In [5]:
import os
import re
import pandas as pd
from pathlib import Path
import numpy as np
import shutil
import nibabel as nib
from tqdm import tqdm
from collections import defaultdict
from datetime import datetime

### Helper functions

In [2]:
def prefix_zeros_to_six_digit_ids(patient_id):
    """
    Adds 0 to the beginning of 6-digit patient IDs.
    """
    str_id = str(patient_id)
    if len(str_id) == 6:
        # print(f"Found a 6-digit ID: {str_id}. Prefixing a '0'.")
        patient_id = "0" + str_id

    else:
        patient_id = str_id
    return patient_id

def extract_unique_patient_ids_from_csv(csv_path):
    cohort = "BCH"
    id_column = "BCH MRN"
    df = pd.read_csv(csv_path)
    ids = set(df[id_column])
 
    print(f"Length of {cohort} cohort is {len(ids)}.")
    return ids

### Clinical .csv comparison

In [3]:
##############################################
# EDIT THESE VARIABLES BEFORE RUNNING SCRIPT #
##############################################
csv_path_old = Path("/home/jc053/GIT/mri_longitudinal_analysis/data/input/clinical/redcap_full_108_cohort.csv")
csv_path_new = Path("/home/jc053/GIT/mri_longitudinal_analysis/data/input/clinical/bch_filtering_68_.csv")
##############################################

ids_old = extract_unique_patient_ids_from_csv(csv_path_old)
ids_new = extract_unique_patient_ids_from_csv(csv_path_new)
#print(f"These are the old ids:", ids_old)
#print(f"These are the new ids:", ids_new)

ids_zero_filled_old = []
ids_zero_filled_new = []
for id in ids_old:
    ids_zero_filled_old.append(prefix_zeros_to_six_digit_ids(id))
for id in ids_new:
    ids_zero_filled_new.append(prefix_zeros_to_six_digit_ids(id))
    
#print(f"These are the old ids with 0s added:", ids_zero_filled_old)
#print(f"These are the new ids with 0s added:", ids_zero_filled_new)

diff = list(set(ids_zero_filled_old) - set(ids_zero_filled_new))
#print(f"The difference between the two lists is:", len(diff))
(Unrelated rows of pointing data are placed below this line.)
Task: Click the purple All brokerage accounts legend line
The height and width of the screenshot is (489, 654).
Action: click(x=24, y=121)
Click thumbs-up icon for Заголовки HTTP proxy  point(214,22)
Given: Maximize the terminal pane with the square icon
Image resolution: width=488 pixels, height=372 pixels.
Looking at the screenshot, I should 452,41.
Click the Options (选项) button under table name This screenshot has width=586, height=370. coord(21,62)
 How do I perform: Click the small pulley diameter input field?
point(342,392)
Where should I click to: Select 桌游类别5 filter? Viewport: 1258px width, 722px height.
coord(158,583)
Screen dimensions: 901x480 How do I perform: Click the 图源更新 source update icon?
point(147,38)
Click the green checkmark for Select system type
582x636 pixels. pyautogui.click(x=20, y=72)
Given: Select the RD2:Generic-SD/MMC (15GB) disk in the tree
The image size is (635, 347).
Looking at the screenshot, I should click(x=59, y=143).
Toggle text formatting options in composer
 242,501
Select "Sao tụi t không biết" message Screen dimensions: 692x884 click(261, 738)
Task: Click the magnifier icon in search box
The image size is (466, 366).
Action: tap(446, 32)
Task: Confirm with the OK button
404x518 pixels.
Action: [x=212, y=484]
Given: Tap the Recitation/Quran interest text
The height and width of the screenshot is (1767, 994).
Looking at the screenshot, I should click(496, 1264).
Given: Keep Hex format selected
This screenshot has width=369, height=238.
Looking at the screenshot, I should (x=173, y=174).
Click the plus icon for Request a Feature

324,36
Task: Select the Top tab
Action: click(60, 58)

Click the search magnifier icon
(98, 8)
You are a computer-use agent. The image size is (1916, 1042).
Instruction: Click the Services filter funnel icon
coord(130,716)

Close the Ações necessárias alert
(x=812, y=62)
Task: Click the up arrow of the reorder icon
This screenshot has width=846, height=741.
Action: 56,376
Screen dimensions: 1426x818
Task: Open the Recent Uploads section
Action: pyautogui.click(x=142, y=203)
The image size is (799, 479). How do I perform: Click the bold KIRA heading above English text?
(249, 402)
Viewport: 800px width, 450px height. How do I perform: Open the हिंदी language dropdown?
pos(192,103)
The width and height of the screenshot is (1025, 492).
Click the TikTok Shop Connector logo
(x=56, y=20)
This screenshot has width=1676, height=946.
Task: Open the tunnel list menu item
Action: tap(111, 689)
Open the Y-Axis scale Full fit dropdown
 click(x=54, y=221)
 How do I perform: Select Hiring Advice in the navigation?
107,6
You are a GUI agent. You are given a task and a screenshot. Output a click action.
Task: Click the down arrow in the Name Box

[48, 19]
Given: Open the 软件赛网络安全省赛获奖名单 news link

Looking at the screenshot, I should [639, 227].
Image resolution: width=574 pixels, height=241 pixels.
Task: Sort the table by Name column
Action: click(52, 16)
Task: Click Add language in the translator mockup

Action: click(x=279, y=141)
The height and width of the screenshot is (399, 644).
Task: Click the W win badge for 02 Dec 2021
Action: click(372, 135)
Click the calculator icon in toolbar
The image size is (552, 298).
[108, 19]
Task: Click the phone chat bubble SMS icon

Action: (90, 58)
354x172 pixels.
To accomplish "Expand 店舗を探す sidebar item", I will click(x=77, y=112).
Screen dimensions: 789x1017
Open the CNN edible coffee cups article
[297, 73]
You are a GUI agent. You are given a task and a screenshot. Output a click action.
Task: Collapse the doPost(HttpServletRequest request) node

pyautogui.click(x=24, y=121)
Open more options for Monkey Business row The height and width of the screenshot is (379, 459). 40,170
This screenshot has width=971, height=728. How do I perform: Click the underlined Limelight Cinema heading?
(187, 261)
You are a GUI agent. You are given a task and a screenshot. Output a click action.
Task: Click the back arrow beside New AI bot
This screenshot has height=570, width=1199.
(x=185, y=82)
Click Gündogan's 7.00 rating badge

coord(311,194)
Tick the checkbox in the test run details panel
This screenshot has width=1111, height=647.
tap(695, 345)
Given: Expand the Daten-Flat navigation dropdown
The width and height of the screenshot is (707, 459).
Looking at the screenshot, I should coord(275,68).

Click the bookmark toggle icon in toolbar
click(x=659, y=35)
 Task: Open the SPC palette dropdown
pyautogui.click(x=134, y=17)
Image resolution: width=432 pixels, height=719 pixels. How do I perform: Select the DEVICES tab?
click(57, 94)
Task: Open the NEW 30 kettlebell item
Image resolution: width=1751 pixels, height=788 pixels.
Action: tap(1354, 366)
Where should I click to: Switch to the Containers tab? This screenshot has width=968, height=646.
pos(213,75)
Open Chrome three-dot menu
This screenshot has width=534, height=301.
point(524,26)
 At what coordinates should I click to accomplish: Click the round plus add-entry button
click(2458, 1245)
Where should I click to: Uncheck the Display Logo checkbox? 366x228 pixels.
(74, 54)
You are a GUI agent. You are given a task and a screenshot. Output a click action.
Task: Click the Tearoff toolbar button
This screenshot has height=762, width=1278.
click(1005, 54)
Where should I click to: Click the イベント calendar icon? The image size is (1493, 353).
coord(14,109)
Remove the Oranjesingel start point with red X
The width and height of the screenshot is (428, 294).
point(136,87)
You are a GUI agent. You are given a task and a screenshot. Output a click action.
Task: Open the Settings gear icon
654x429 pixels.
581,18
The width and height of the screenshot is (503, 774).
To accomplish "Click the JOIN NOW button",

# Calculating the difference: IDs in the old set but not in the new set
ids_in_old_not_in_new = list(set(ids_zero_filled_old) - set(ids_zero_filled_new))
print(f"IDs in old set but not in new set: {len(ids_in_old_not_in_new)}")
print(ids_in_old_not_in_new)

# Calculating the difference: IDs in the new set but not in the old set
ids_in_new_not_in_old = list(set(ids_zero_filled_new) - set(ids_zero_filled_old))
print(f"IDs in new set but not in old set: {len(ids_in_new_not_in_old)}")
print(ids_in_new_not_in_old)

Length of BCH cohort is 108.
Length of BCH cohort is 68.
IDs in old set but not in new set: 40
['1053918', '1144789', '4319063', '4446126', '4485510', '5127658', '4073188', '4565140', '4179167', '1148595', '1115940', '2268068', '1132366', '4199911', '1071544', '2126809', '0238268', '4300567', '2184255', '4022683', '4394032', '0973766', '0233126', '1109676', '4099295', '2270579', '2104688', '4864792', '2326050', '5210065', '1017646', '2124457', '2088643', '2158479', '4032520', '4490520', '2249514', '1182323', '4466091', '1153221']
IDs in new set but not in old set: 0
[]


### Get the treatment dates and move files into pre/post treatment folder -> old, first iteration

In [28]:
# filter by the treatment date to get all scans before treatment
def extract_treatment_dates(clinical_df, patient_id):
    """
    Extract the dates of treatments from the clinical data for a specific patient.
    Parameters:
    - patient_id (str): The ID of the patient.
    Returns:
    - treatment_dates (dict): A dictionary of treatment types and their corresponding
    dates for the specified patient.
    """
    patient_data = clinical_df[clinical_df["BCH MRN"] == patient_id]
    if patient_data.empty:
        return None
    
    patient_data = patient_data.iloc[0]

    treatment_dates = {}

    if patient_data["Surgical Resection"] == "Yes":
        treatment_dates["Surgery"] = patient_data["Date of first surgery"]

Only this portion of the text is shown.